Every Sunday, I email Nicole with an update on my eating, workouts, weight, etc. I sent her my update on Sunday. I have sometimes in the past dreaded her response, but have always been relieved to see that she doesn’t rake me over the coals for not being perfect and encourages me to get back on track the following week. However, this week was a little bit different. I explained to her that last week I was still sick and on antibiotics. I did make it to the gym twice, but basically didn’t follow the meal plan at all. Her response was:
No more messing around. It’s been weeks since you were on track.
Ouch. I know it’s the truth, but there’s something about someone else calling you on it (especially someone you admire and respect) that really makes it sting. Nicole sent me my off season program right before Thanksgiving and I have yet to have a single week where I came even close to following it. I looked back at my emails to her over the past few weeks and among the excuses are:
- I’m sick
- I’m depressed because I put my cat to sleep
- I’m going to Vegas
- I’m tired
- I don’t have energy
- I overslept
- The holidays
Those are mostly BS. Yes, there were a few days where I really was sick and needed to rest…but not for all of the past two weeks. Even on days I could justify skipping the gym, I can’t justify eating crap. If the Kayla who was one week out from the competition could see the Kayla sitting here typing up this post, she (or I?) would be very disappointed.
I’m doing myself a disservice. My endurance is way down and cardio that used to be a piece of cake feels difficult. I’m uncomfortable in my gym clothes and self-conscious when I’m working out. I don’t feel strong and disciplined and healthy. I feel like a slob.
Working out and eating healthy doesn’t have to be a chore, but it does need to be a priority. Kenneth Blanchard said:
There’s a difference between interest and commitment. When you’re interesting in doing something, you only do it when it’s convenient. When you’re committed to something, you accept no excuses; only results.
I don’t want health and fitness to be something I only prioritize when it’s convenient to do so. I want it to be an every day, 7 days a week, 52 weeks a year commitment. There’s another quote from Jerry West (I tried reading his autobiography, but just couldn’t get through the whole thing) that hit home for me:
You can’t get much done in life if you only work on the days when you feel good.
I’ve been letting myself off of the hook and using bumps in the road to justify taking a major detour or even turning the car around and heading back the way I came! So, what do I do to get back on track? I keep talking about it, but I haven’t actually followed through.

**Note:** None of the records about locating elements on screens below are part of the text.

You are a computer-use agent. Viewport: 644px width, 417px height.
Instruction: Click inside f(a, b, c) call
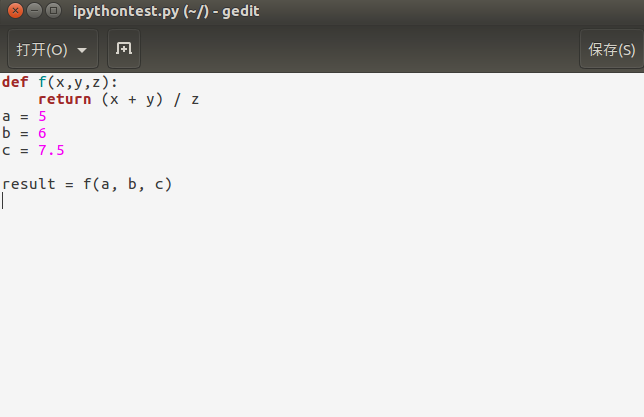pyautogui.click(x=128, y=184)
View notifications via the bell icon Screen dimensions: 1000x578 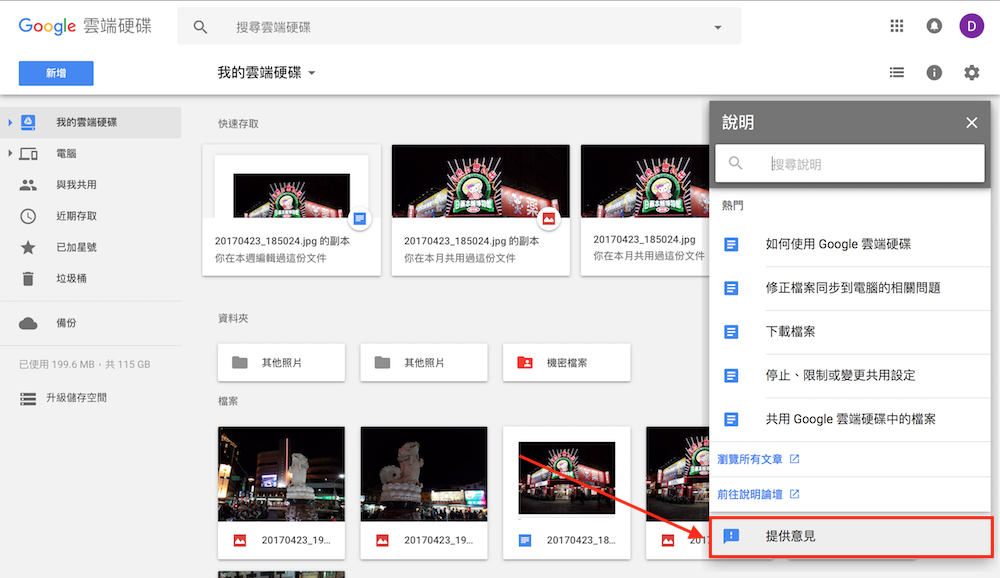click(934, 25)
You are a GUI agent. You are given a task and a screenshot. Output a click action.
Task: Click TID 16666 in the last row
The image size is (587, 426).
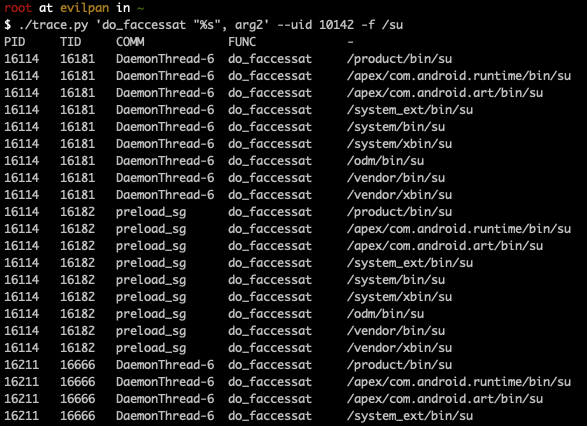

“Shut up and do it” is good rule of thumb for me. If I start thinking about how tired I am and how much I don’t want to go to the gym, that’s giving me an opening to make the wrong decision. I shouldn’t even entertain those trains of thought and shut them down as soon as I recognize them. The only workouts you regret are the ones you don’t do!
Not only in fitness, but in life, being able to reframe your thoughts and attitudes toward things that happen is essential. Take something that you automatically see as a negative and find a way to spin it positively. Here are some examples:
Negative: I have no energy and had a super stressful day. I really don’t want to go to the gym.
Positive: Today was stressful and really drained me. I really need to go to the gym to blow off some steam and get a shot of endorphins.
Negative: My legs are dying. This workout is so hard. I just want to quit.
Positive: This workout is intense! My legs are going to look awesome after a couple of months of doing this workout every week!
I won’t deny that it’s hard to get started when it comes to working out and eating healthy. It’s pretty normal for out of shape people to hate going to the gym when they first start. Why? Because it’s hard! But the thing is, once you get yourself to go, you see results, you get stronger, your endurance improves, and before you know it, you are actually excited about going! When I first started training for the half marathon, I hated running. I forced myself to do it, and eventually it became easier and I actually started to enjoy it. During competition prep, I liked doing cardio (especially the stairmill) because my conditioning was good and a challenging cardio workout felt great. My 35 min cardio session last night on the cross-trainer was NOT awesome. I was huffing and puffing and bored, but I knew that with each training session I complete, I’m making small improvements and working my way back to being in great cardiovascular shape. It was also one step toward establishing healthy habits and a routine again, even if the workout itself wasn’t the greatest.
I ate clean and trained mean yesterday. I’m on track today and looking forward to tonight’s workout with excitement instead of disdain. I can choose to work hard or I can choose to make excuses. If I choose to work hard, I also have a choice to drag myself to the gym kicking and screaming, or to embrace the opportunity to do something that is good for me and that takes me one step closer to my goals. I choose the latter!